A case study in Kubelet regression in OpenShift

In large-scale platforms like Red Hat OpenShift, seemingly small regressions in core components can have ripple effects across the cluster. As a performance engineering team, we perform continuous performance testing on builds to ensure stability, scalability, and efficiency. In OpenShift 4.20 payloads, we recently identified a kubelet regression that significantly impacted CPU consumption and pod readiness latency (i.e., time taken for pods to get ready since their creation on a cluster). This article details how we detected, investigated, and resolved this issue.

Problem discovery

While running automated scale tests on a 6-node control plane cluster, we detected a 30% increase in kubelet CPU usage and a 50% increase in pod ready latency.

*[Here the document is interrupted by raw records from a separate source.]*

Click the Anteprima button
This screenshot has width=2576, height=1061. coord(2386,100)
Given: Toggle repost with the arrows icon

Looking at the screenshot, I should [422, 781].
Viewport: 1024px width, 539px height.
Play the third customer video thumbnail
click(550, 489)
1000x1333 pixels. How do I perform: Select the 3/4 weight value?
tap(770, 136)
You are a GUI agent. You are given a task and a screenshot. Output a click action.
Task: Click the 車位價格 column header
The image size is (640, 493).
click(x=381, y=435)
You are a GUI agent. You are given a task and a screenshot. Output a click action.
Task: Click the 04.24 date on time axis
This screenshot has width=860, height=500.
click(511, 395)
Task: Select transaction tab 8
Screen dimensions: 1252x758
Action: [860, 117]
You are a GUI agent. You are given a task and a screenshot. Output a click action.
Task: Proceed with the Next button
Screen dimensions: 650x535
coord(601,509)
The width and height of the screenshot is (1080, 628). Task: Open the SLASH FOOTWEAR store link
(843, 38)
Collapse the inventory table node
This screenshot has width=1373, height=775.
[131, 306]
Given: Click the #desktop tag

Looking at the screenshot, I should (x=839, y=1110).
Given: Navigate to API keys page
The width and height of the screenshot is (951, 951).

Our changepoint detection tool Orion automatically flagged these deviations. We have this tool configured on all our CI jobs that run on a cron schedule. We receive notifications about these regressions via our internal Slack CI channel, which was our initial encounter in this case.

Initial clues

We had a few initial observations. We first observed regression when kubelet 1.33 landed in OpenShift during the Kubernetes 1.33 rebase. Rolling back to kubelet 1.32.6 immediately restored normal performance. This indicated a kubelet code change as the root cause.

Each Kubernetes rebase brings new features and improvements, and our performance engineering process ensures that OpenShift delivers these upstream changes while maintaining stability and reliability for our users. To investigate this, we compared the node status JSON of a randomly selected node between the previous stable job and the current unstable job based on our change point detection tool (i.e., Orion) output.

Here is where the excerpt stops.